Interview with Physician #3 at Hospital #1, on 04/25/18 at 9:35 AM, revealed he was Patient #1's Primary Care Physician (PCP). Interview revealed he was contacted by Physician #4, on 04/07/18, and informed the patient was in the ED of Hospital #1 for complaints of intense abdominal pain. Interview revealed Patient #1 was having more abdominal pain than normal and after consulting with Physician #4 felt the pain was a new onset due to the severity. Physician #3 stated, "I requested the patient be transferred to Hospital #2 for surgical consultation. The patient had been treated at Hospital #2 previously, and they (Hospital #2) would be familiar with the history of the patient. My concern was the patient may have a bowel obstruction or strangulated hernia, just based on the sudden onset of severe pain.
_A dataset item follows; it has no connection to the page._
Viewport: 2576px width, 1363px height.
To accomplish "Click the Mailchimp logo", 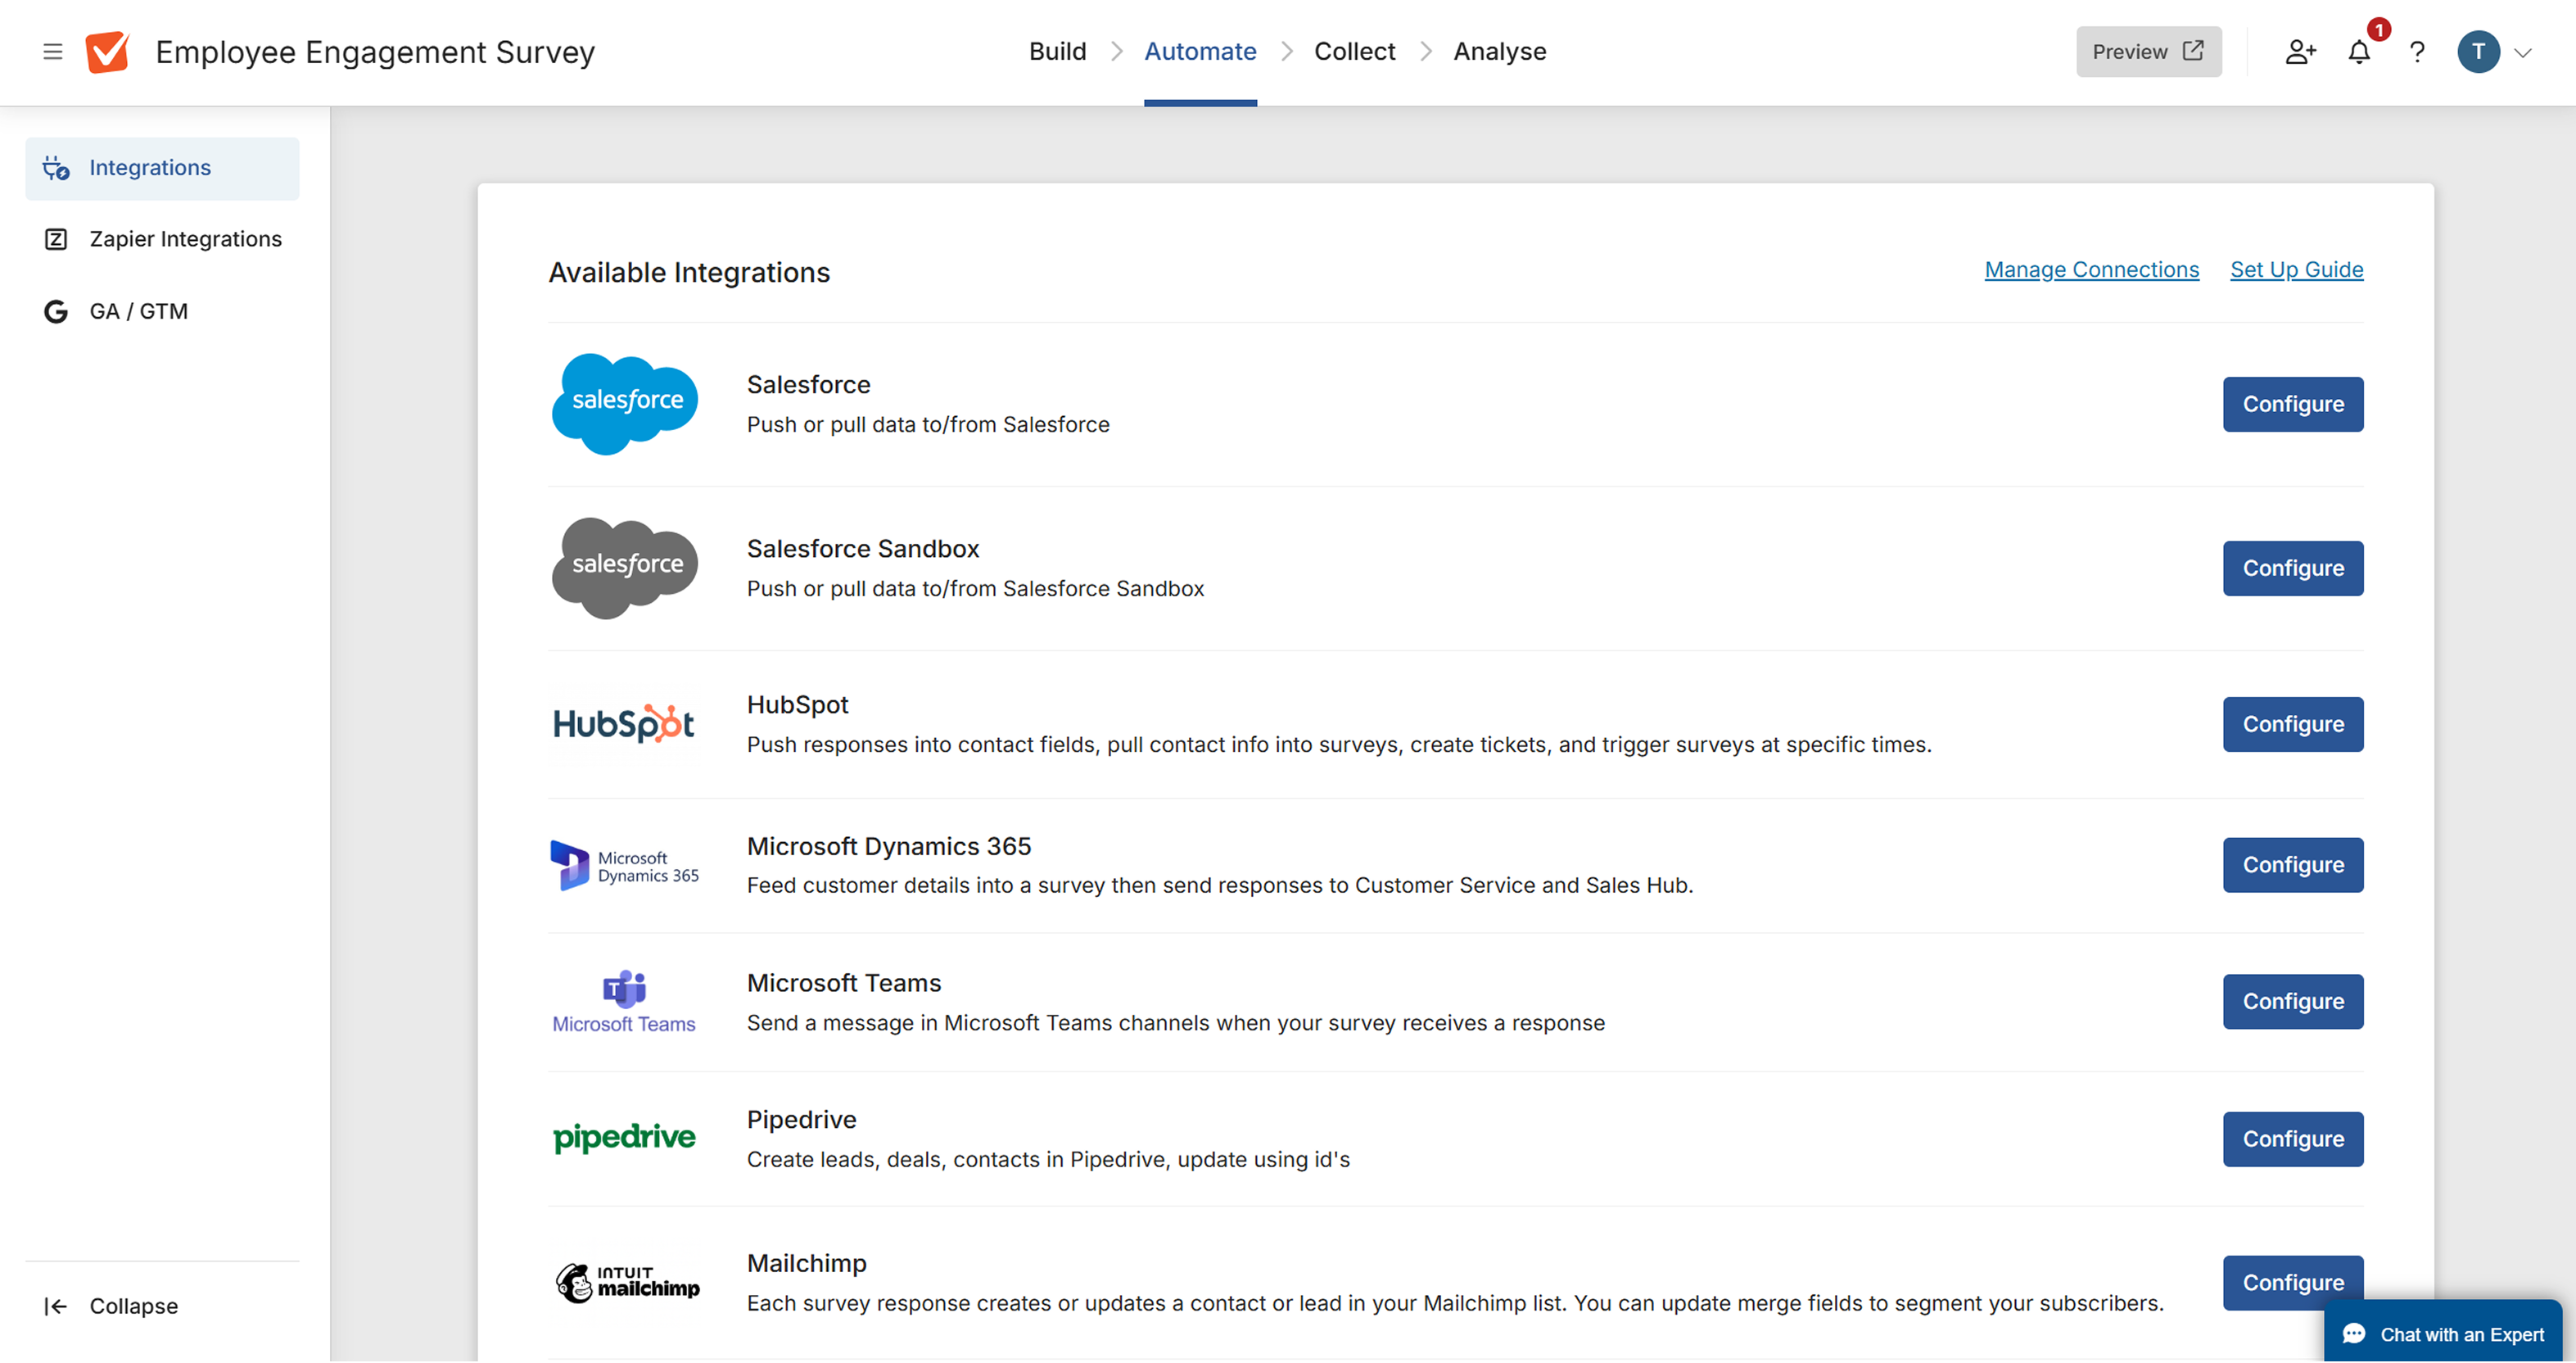I will 627,1283.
This was new for him/her, and the patient needed to be at a hospital in the event surgical intervention was required".

Interview with Physician #2 at Hospital #2, on 04/25/18 at 12:30 PM, revealed he received a call from the ED Physician at Hospital #1, on 04/07/18, requesting to transfer Patient #1. Interview revealed Patient #1 had a hernia repair which was done by a retired Surgeon at Hospital #3. Physician #2 stated, "although the Primary Surgeon involved was retired, the surgical group he was affiliated with at Hospital #3 would be familiar with the patient care needs". Interview revealed Physician #2 did not feel transfer was an emergent situation and wanted to ensure Patient #1 was followed under affiliation of the Primary Surgeon's group for continuity of care; therefore, Physician #2 did not accept the transfer.

Interview with Physician #5 (Hospital #3) by phone, on 04/25/18 at 10:32 AM, revealed he was the Surgeon on-call 04/07/18. Interview revealed, at approximately 7:00 PM on 04/07/18, he was contacted by Physician #4 who informed him of Patient #1's condition and requested to transfer Patient #1 to Hospital #3. Further interview revealed Physician #5 was concerned Patient #1 had a strangulated hernia and/or possible bowel obstruction; therefore, he agreed to accept the patient. Physician #5 stated, "I thought Patient #1 may be having an emergency medical condition and may require emergency surgery".

The medical records from Hospital #3 for Patient #1 were obtained and reviewed. Review of the Physician Discharge Summary by Physician #5, dated 04/10/18 at 11:26 AM, revealed Patient #1 resided at a long-term care facility. On the day of admission, 04/07/18, Patient #1 complained of severe abdominal pain and was taken to Hospital #1's ED for evaluation. The Physician (#4) there felt the Patient may have had a recurrent umbilical hernia and requested transfer to a higher level of care. There was a palpable mesh in the abdominal wall at the level of the umbilicus, but no evidence of a recurrent hernia. Review of the CT scan from Hospital #1 confirmed the finding and no other acute findings were noted in the abdomen. A note was made that this was chronic and stable.